The problem: Report every line of the records that contains the word "menu".

== Available data ==

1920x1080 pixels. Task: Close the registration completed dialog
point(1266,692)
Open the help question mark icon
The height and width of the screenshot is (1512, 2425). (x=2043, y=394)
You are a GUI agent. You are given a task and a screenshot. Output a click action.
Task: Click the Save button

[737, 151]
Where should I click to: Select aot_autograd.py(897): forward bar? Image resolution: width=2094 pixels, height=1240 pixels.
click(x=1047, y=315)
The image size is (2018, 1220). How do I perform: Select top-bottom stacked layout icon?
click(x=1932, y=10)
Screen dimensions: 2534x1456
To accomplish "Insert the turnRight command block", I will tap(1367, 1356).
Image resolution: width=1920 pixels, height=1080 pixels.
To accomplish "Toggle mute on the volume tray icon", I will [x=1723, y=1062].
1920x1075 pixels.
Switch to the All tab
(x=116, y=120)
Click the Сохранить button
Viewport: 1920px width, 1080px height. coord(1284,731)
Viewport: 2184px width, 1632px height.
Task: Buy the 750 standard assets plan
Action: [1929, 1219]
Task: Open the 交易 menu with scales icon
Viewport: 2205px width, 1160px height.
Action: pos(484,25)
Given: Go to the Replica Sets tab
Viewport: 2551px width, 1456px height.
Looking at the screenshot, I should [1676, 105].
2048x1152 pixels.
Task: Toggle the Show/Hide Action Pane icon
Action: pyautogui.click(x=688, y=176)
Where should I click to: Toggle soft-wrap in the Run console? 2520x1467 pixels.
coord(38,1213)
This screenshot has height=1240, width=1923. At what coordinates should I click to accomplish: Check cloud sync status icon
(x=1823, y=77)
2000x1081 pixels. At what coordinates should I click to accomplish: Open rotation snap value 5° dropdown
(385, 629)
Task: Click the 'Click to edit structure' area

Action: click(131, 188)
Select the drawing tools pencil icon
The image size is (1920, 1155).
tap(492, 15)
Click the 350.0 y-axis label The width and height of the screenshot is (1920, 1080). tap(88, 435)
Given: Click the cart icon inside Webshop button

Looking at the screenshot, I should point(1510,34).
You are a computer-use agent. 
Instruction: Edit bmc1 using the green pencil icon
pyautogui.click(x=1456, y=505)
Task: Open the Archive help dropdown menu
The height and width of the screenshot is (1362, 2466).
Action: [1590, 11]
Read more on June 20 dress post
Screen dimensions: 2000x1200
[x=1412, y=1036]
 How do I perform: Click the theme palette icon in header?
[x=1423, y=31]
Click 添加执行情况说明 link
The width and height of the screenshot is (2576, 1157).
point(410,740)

===

Exercise result:
Task: Open the 交易 menu with scales icon
Task: Open the Archive help dropdown menu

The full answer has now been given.